A Mesa Diretora da Câmara de Dourados iniciou um levantamento de prédios públicos municipais e estaduais visando transferir temporariamente as atividades legislativas, como medida de redução de gastos depois que deixou vencer o contrato para a reforma do prédio onde funcionava e continua arcando com custos superiores a R$ 67 mil mensais do aluguel nas salas do shopping central.
A presidente Liandra Brambilla (PSDB) relata que uma auditoria para emissão de parecer técnico sobre o projeto da Câmara está em andamento há mais de 20 dias. Os trabalhos de levantamento e análise técnica devem ser concluído em breve, mas já indicam a necessidade de buscar uma solução junto ao prefeito Marçal Filho, ou ao próprio Governo, para sair do aluguel de imediato.
O Ministério Público Estadual, inclusive, abriu Inquérito Civil para apreciar as circunstâncias de contrato firmado com duas empreiteiras – o último venceu dia 4 de julho – e a paralisação, mais uma vez, da obra de reforma e ampliação do prédio próprio do Legislativo. O prefeito Marçal Filho, por enquanto, só acompanha essa preocupação dos vereadores.

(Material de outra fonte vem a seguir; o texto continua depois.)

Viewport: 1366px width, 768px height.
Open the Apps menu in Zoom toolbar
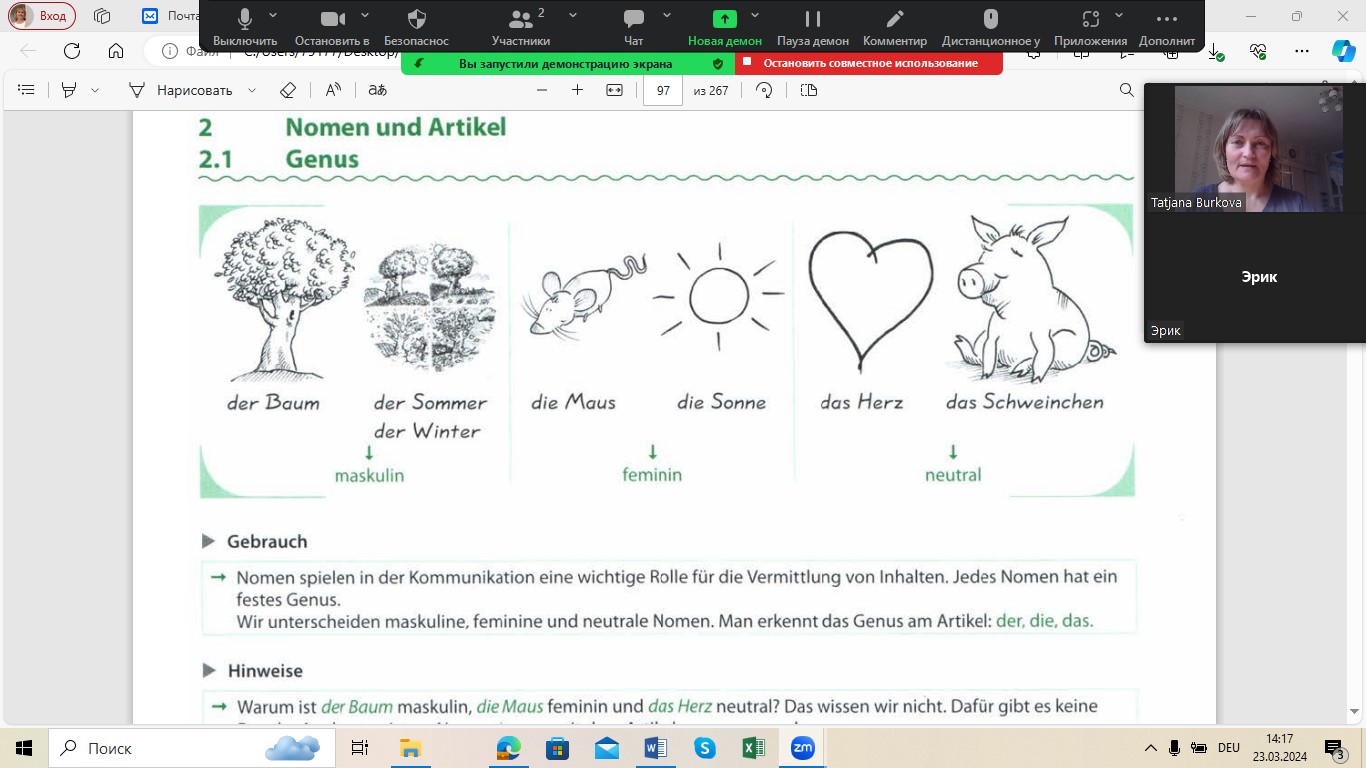click(x=1090, y=20)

“Nosso objetivo é proteger o dinheiro público e garantir que a Câmara funcione com mais acesso para a população”, afirma Liandra, anunciando ‘pulso firme’ via os canais de comunicação oficial. “Diante dos atrasos constantes na execução dos trabalhos, o que faz com que a Câmara pague aluguel, não vemos outra alternativa a não ser nos adaptar a nossa estrutura a um local público”, anuncia.
Descumprimento contratual
De acordo com a presidente após a paralisação, a Câmara ainda abriu processo para possível aditivo de prazo, solicitando à última empresa contratada, a Concrelux, de Rondonópolis-MT, um novo cronograma e as certidões de regularidade fiscal necessárias para prorrogar o contrato. “Apesar de notificações e prazos concedidos, a contratada permaneceu inerte, apresentando apenas um documento com “justificativas quanto à ausência temporária de certidões fiscais” — que não supriu as exigências legais”, explica.

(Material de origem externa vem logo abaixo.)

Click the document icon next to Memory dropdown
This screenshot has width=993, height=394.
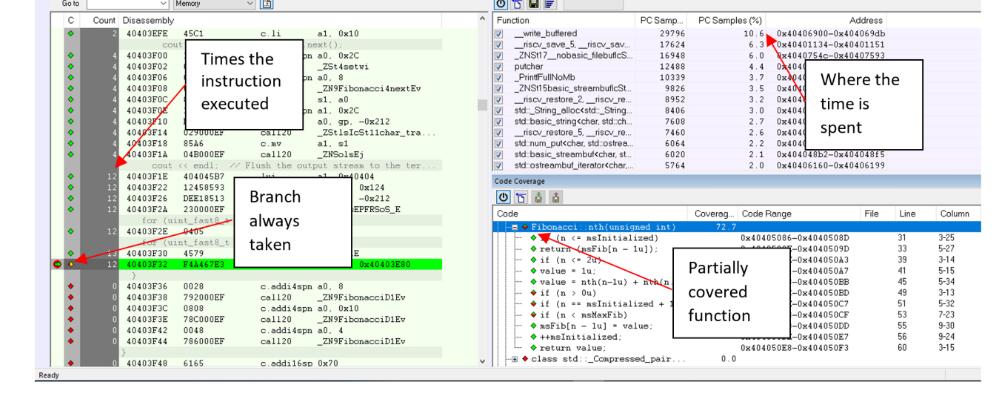pos(267,4)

“É inadmissível continuar gastando com aluguel enquanto temos prédios públicos subutilizados na cidade. Além da economia, mudar para uma estrutura mais acessível vai facilitar o contato dos cidadãos com seus representantes. Nosso compromisso é com a transparência, a eficiência e o respeito ao contribuinte”, justifica Liandra.
O próximo endereço dos vereadores, depois de quase três anos ‘morando’ de aluguel, pode ser o pavilhão de eventos Dom Teodardo Leitz, construído ao lado da sede da Prefeitura, na avenida Coronel Ponciano, até hoje sem funções definidas. O local já chegou a abrigar a Secretaria municipal de Educação na gestão da prefeita Délia Razuk enquanto se construía o prédio próprio da pasta, hoje um dos mais estruturados no complexo do CAM, o Centro Administrativo Municipal.